Der Ausgangspunkt war eine Ausstellung im Frankfurter Museum für angewandte Kunst, in der Modeentwürfe aus der islamischen Welt, die sogenannte modest fashion, präsentiert wurde. Hierzu wollte Susanne Schröter, die sich an der Goethe-Universität mit dem globalen Islam beschäftigt, eine intellektuelle, auch kritische Erörterung der modischen Statements beisteuern.

Sowohl die Ausstellung als auch die Konferenz wurden von heftigen Protesten begleitet, das Rauschen und Wüten in den asozialen Medien war heftig. Es gab sogar eine Kampagne, um Susanne Schröter aus der Universität zu entfernen. Denn, so die Propaganda einer islamistischen Gruppe, ihre Forschung und auch die Konferenz laufe auf angewandten Rassismus hinaus.

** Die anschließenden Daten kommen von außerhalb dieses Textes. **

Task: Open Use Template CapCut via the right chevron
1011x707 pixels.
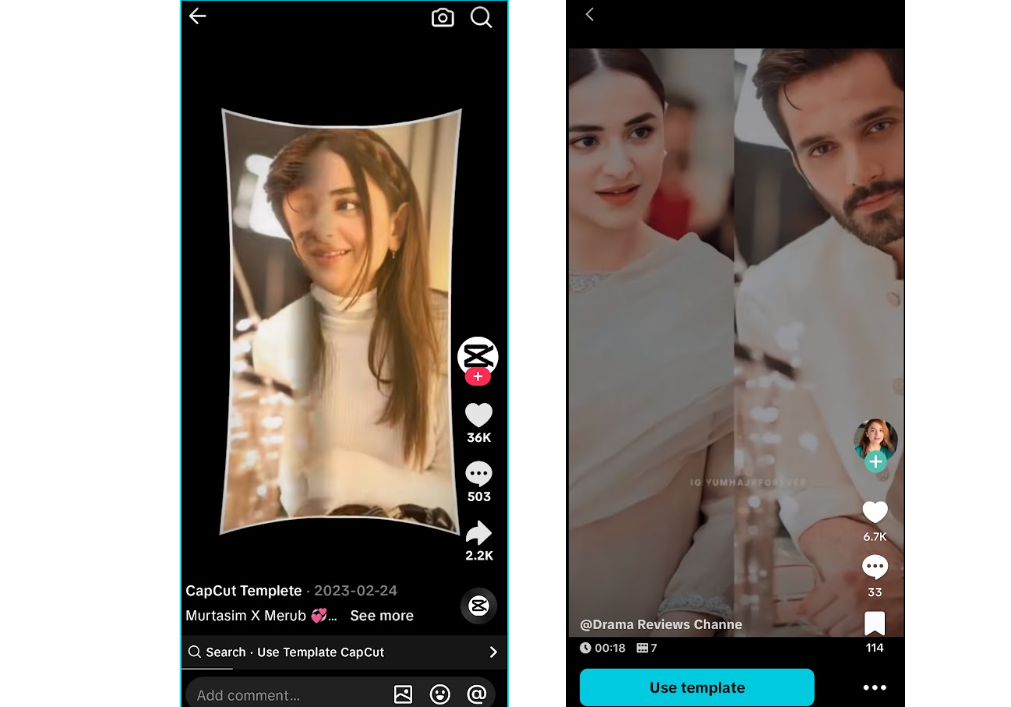Action: pos(491,652)
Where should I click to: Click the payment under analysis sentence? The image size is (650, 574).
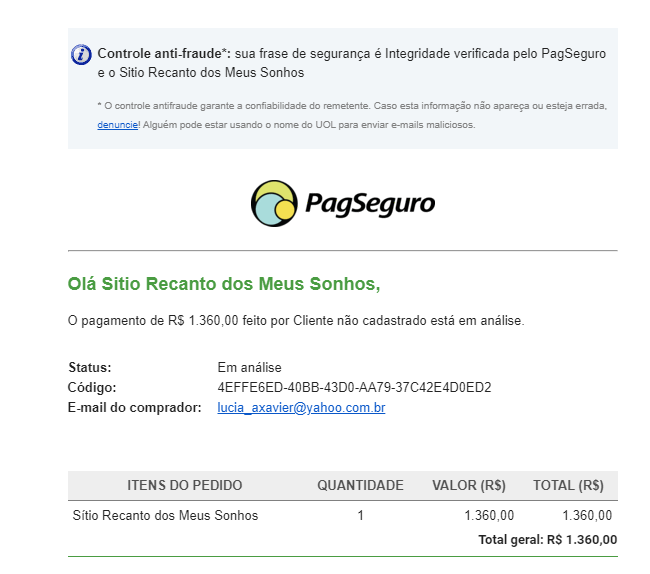296,321
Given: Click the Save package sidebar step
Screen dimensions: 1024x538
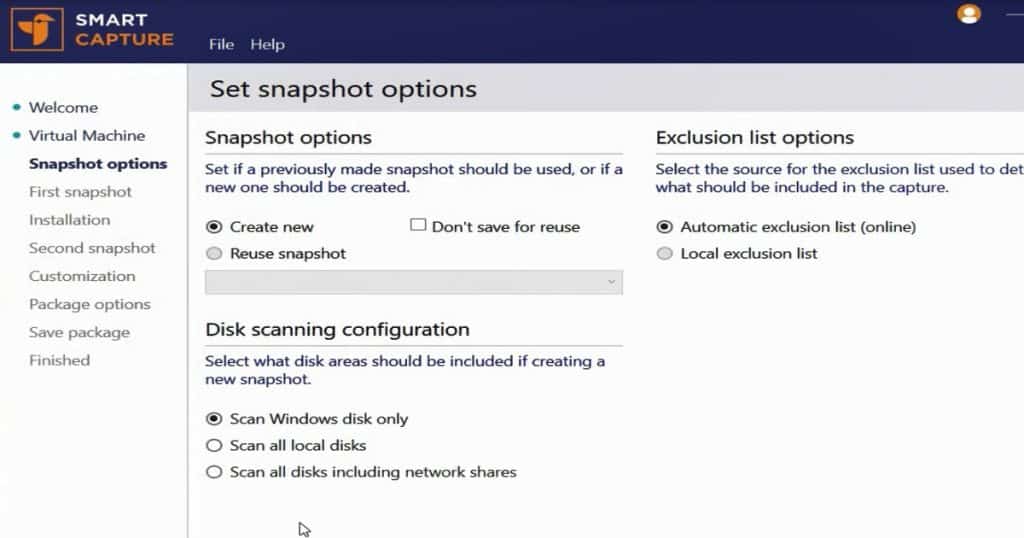Looking at the screenshot, I should 79,332.
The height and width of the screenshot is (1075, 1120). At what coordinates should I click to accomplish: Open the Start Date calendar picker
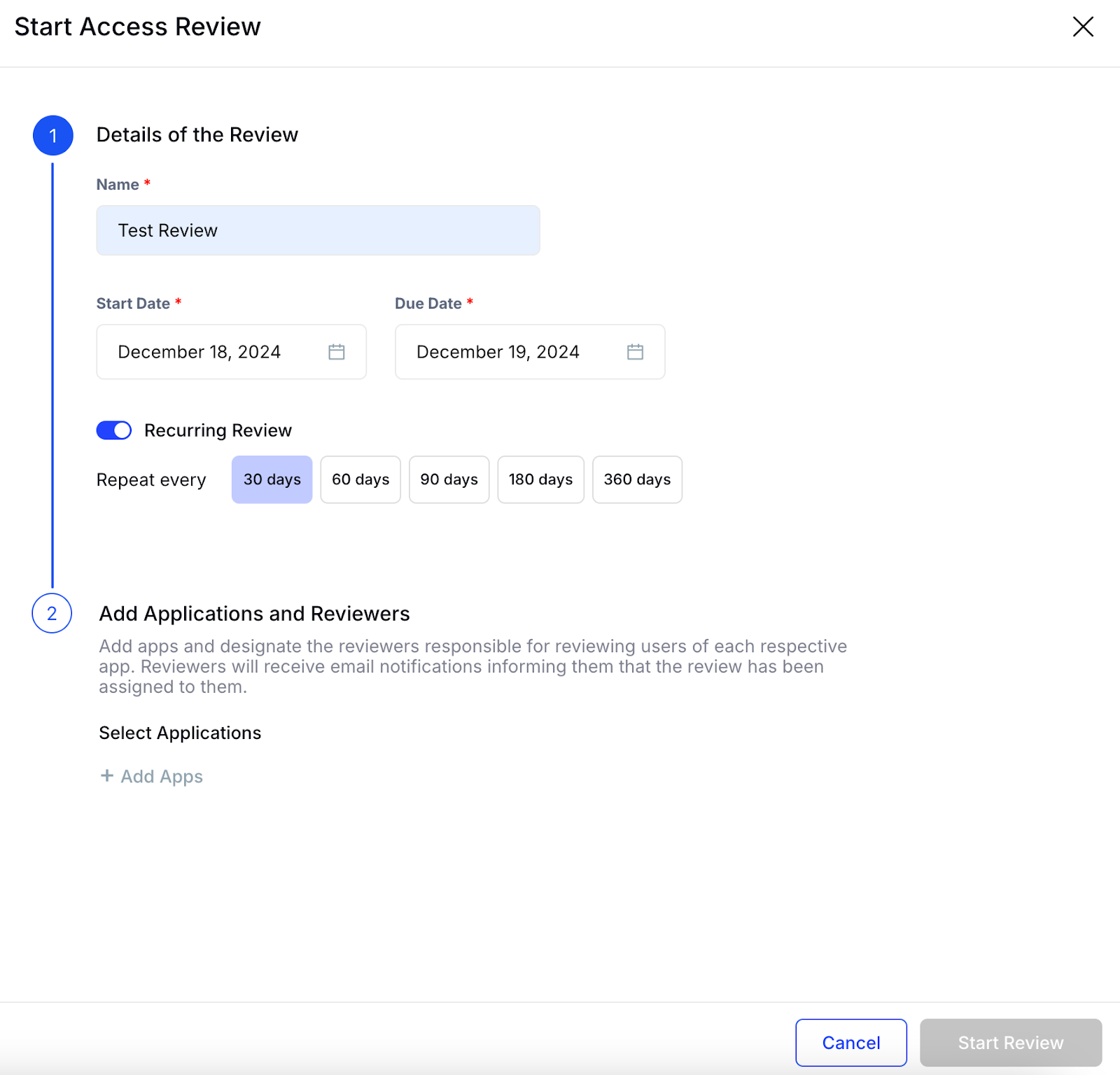pos(337,352)
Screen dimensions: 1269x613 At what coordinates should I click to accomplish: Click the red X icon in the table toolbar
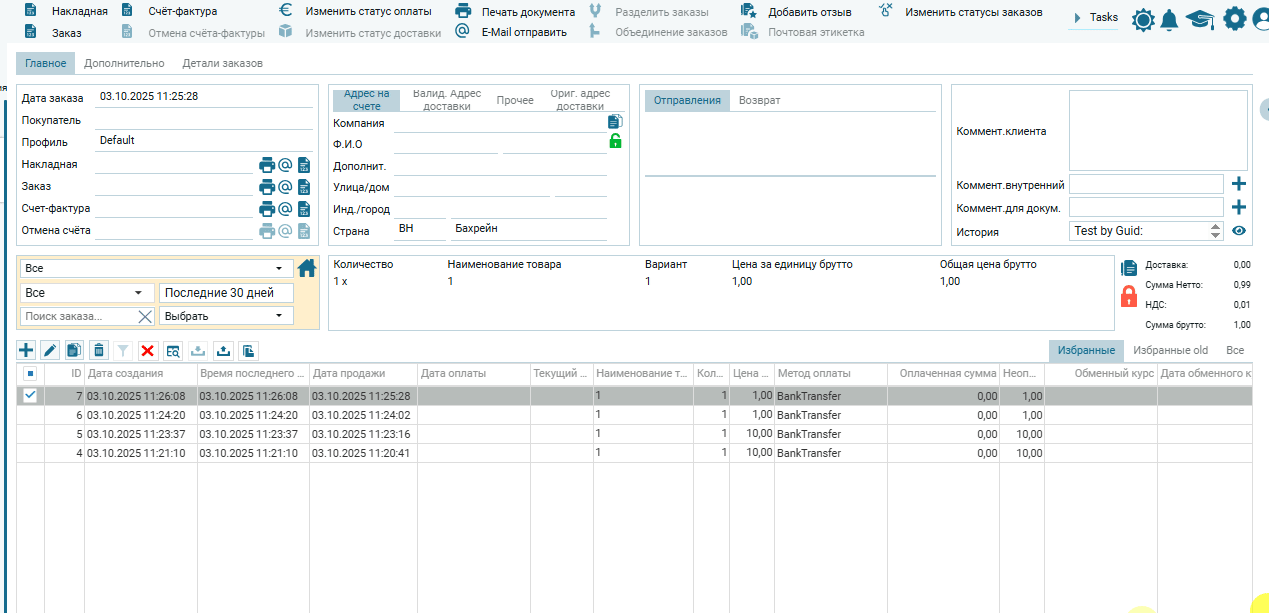click(x=148, y=350)
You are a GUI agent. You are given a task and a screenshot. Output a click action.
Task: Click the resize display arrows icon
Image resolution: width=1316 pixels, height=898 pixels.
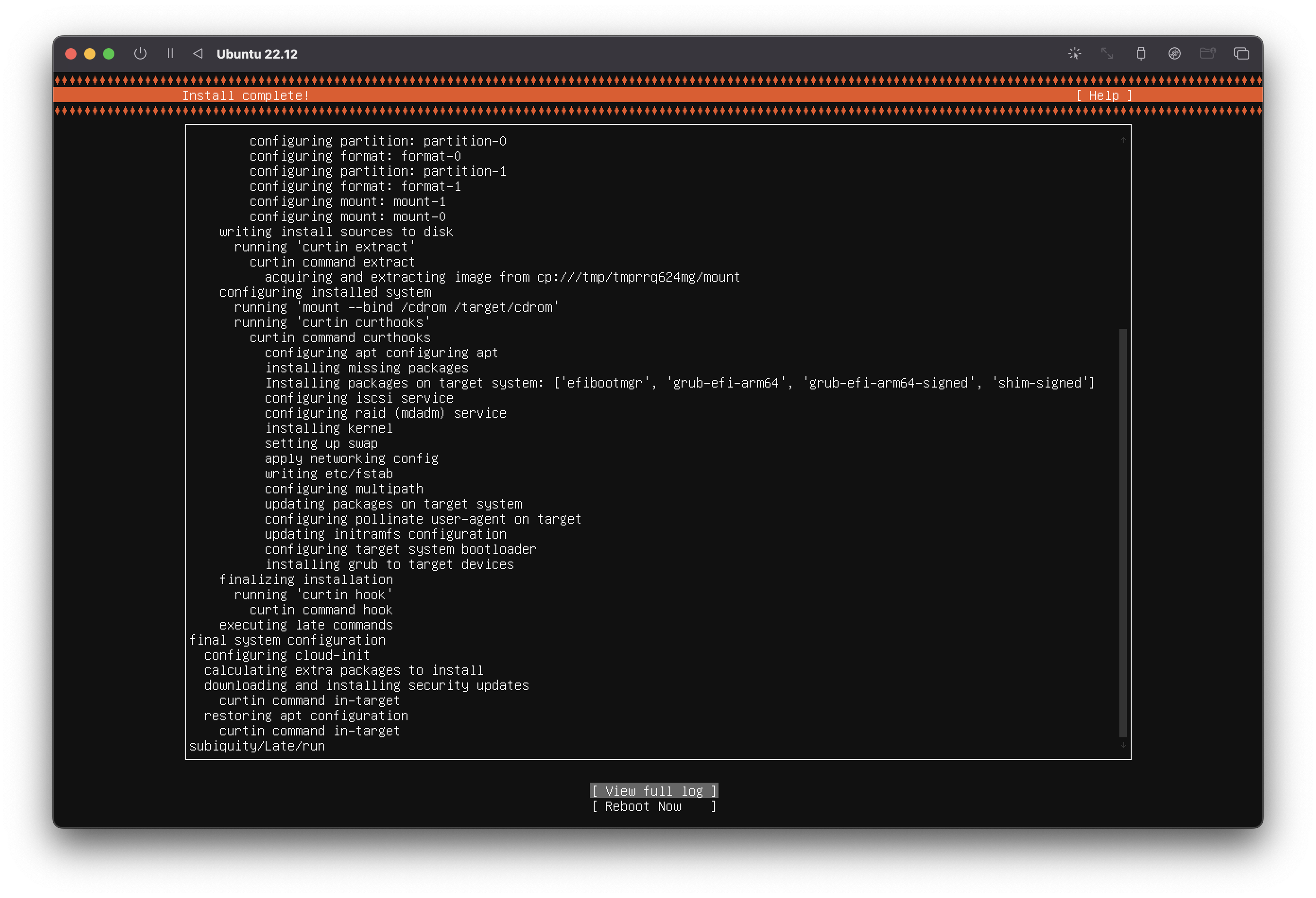[1107, 54]
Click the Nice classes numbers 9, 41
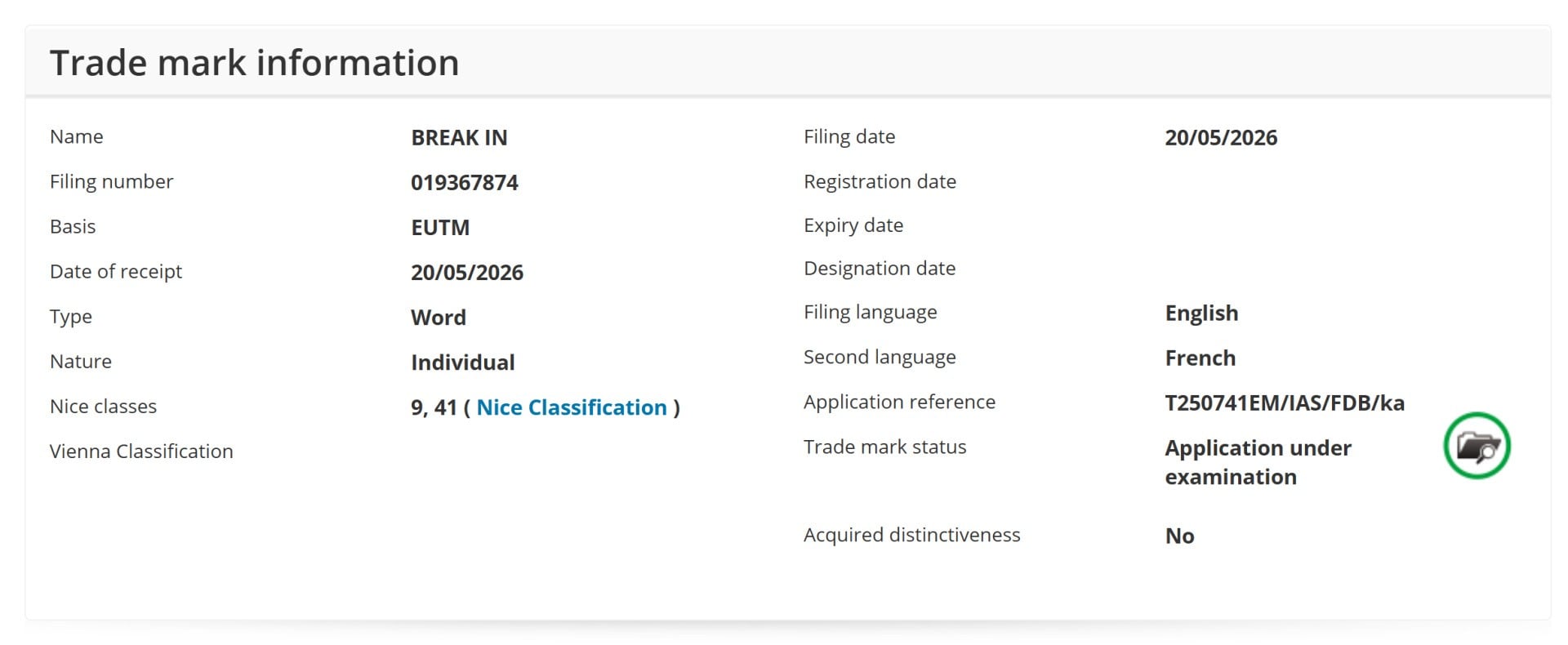This screenshot has width=1568, height=645. (x=434, y=407)
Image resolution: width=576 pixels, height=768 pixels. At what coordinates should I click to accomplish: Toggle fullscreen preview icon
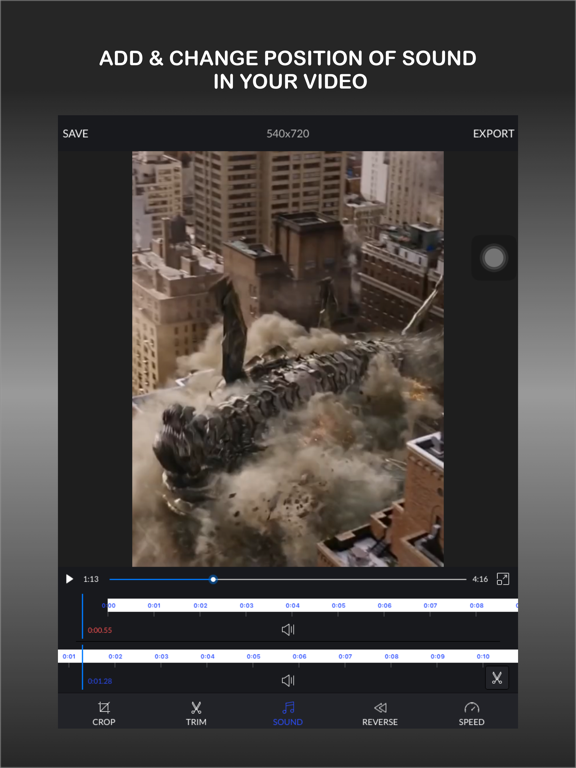503,579
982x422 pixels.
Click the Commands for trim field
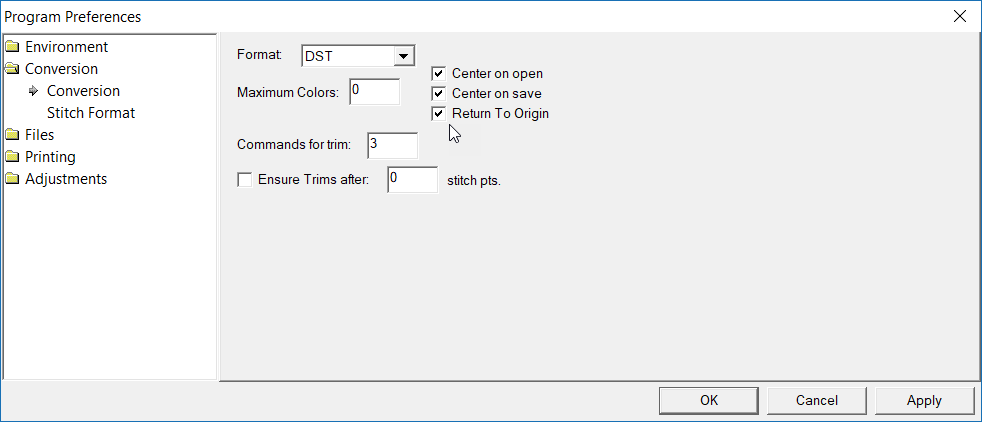coord(392,144)
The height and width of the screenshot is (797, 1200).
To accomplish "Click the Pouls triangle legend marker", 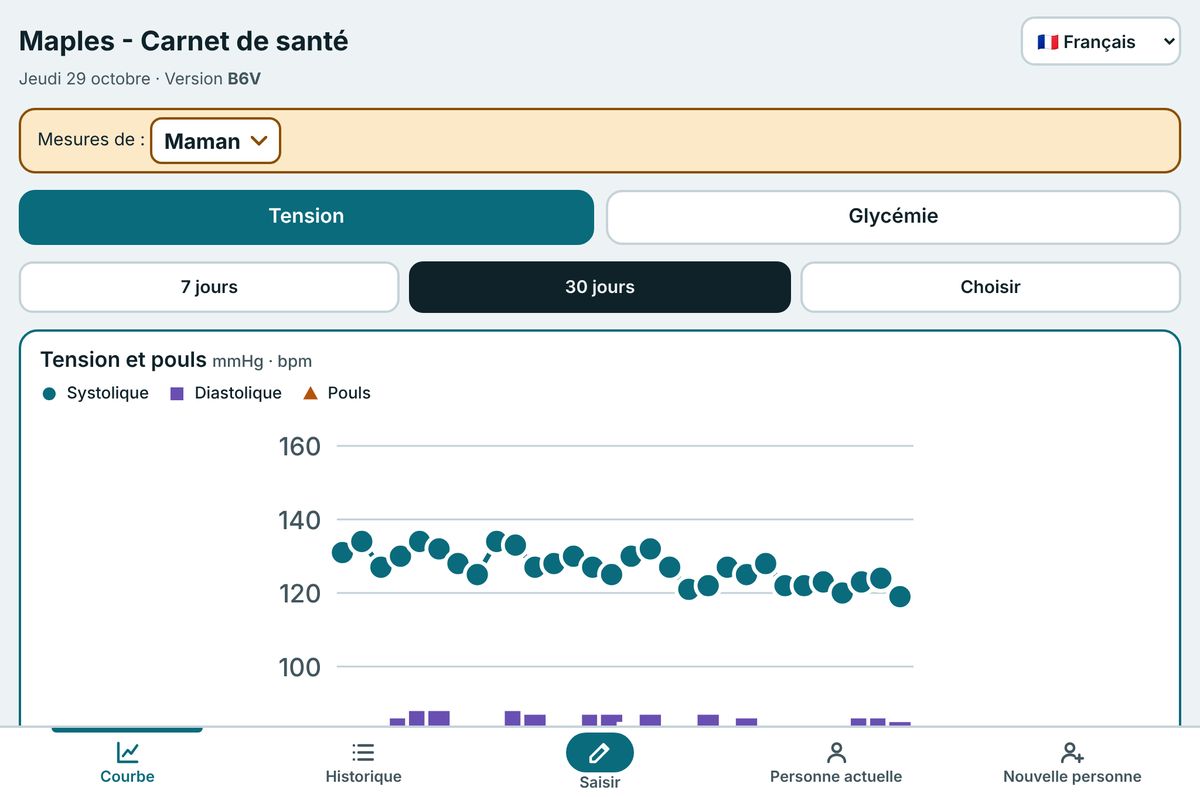I will [310, 394].
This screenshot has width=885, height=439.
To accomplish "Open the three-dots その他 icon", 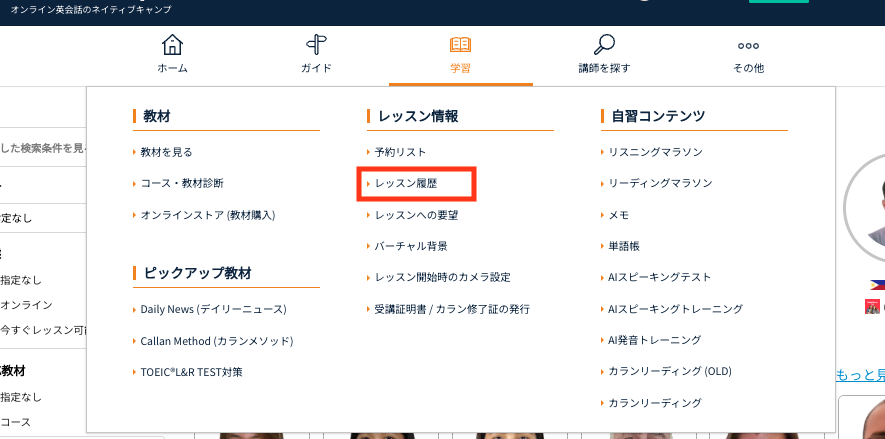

Zugleich störten sich andere an der Anwesenheit von Khola Maryam Hübsch vom konservativen Ahmadiyya-Verein.

Einige Demonstranten hatten sich vor dem Tagungsgebäude versammelt, um still ihr Missfallen zu äußern und Rassismus zu verdammen - womit sie den falschen Begriff wählten, denn Muslime gibt es bekanntlich in allen Hautfarben. So begann der Tag mit einer Pressekonferenz, in der die Präsidentin der Goethe-Universität und eine Vertreterin der Studierendenschaft, also des Asta, ihre Solidarität mit der einladenden Professorin kundtaten.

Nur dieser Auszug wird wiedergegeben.